**The exercise**
Repeat the passage of the Galapagos travel account between "Galapagos – so" and "mid 20th century.", inclusive.

**Source document**
BEGIN

Dee feeding the Llama in Bogota

Saturday, May 7, 2011

Galapagos Files



“Ray!  Ray!” Gino shouted as our zodiacs closed along the bay.  Snorkel gear on, we rolled into the warm, azure water with a splash, quickly swimming towards Gino, frantically waving as he bobbed around.  Poking our heads below the surface revealed a 3.5 m Manta Ray gracefully gliding below as those with cameras took aim.  He was an imposing figure making a short flick of his wings with the meter long tail waving effortlessly behind.  It seemed that day four in Galapagos was going to be another great day.
Majestic 31/2m Manta Ray




It’s hard to fathom that 13 seemingly inhospitable volcanic islands spread across 45000 sqkm 1000km from the South American mainland could be at the forefront of changing humanities perspective of nature.   For us this was to be a highlight of our South American exploration.

Galapagos – so named after the tortoises that inhabit the islands – have a colorful history beginning with the 1500’s landing of Spanish explorers.  Barren, with little arable land for suitable agricultural it escaped permanent settlement until the mid 20th century.  



It was once a popular haunt for pirates who used it as a base to plunder ships sailing along the Ecuadorian coast.  Shortly after gaining independence in the 1830’s Ecuador declared sovereignty posting a military presence to stake it’s claim.  While the pirates moved on, the advent of the Pacific whaling industry made it a popular supply port; close to the migratory whales that followed the cold Humboldt current and access to provisions, namely the giant tortoises who because they could survive up to a year without food or water were popular food items.  Of course it was naturalist Charles Darwin’s exploration of the islands that have left their most important legacy.

END

**Recorded information**
BEGIN

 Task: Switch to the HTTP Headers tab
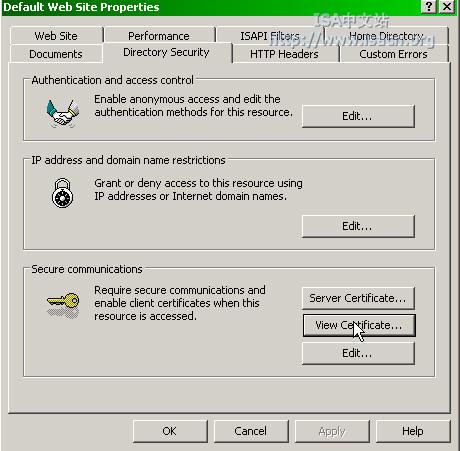click(284, 54)
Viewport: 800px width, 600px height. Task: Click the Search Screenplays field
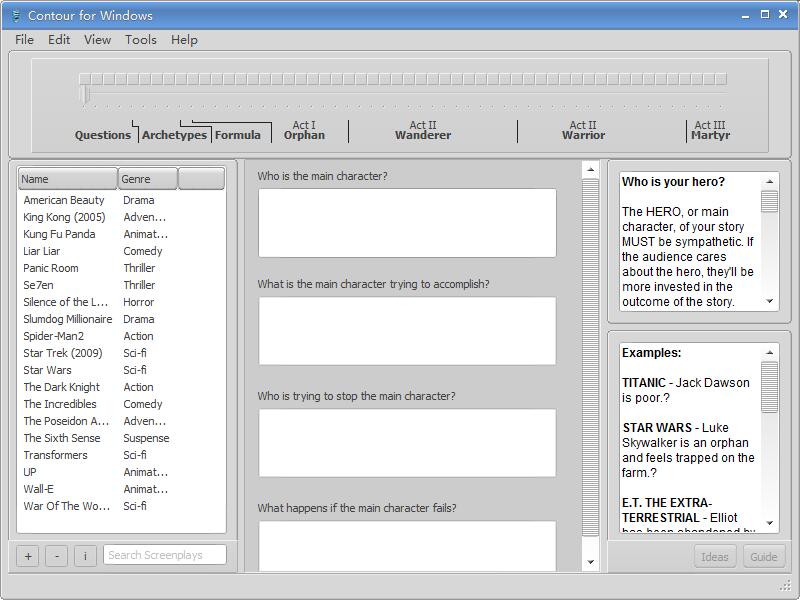pyautogui.click(x=164, y=553)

END

**Solution to this problem**
Galapagos – so named after the tortoises that inhabit the islands – have a colorful history beginning with the 1500’s landing of Spanish explorers.  Barren, with little arable land for suitable agricultural it escaped permanent settlement until the mid 20th century.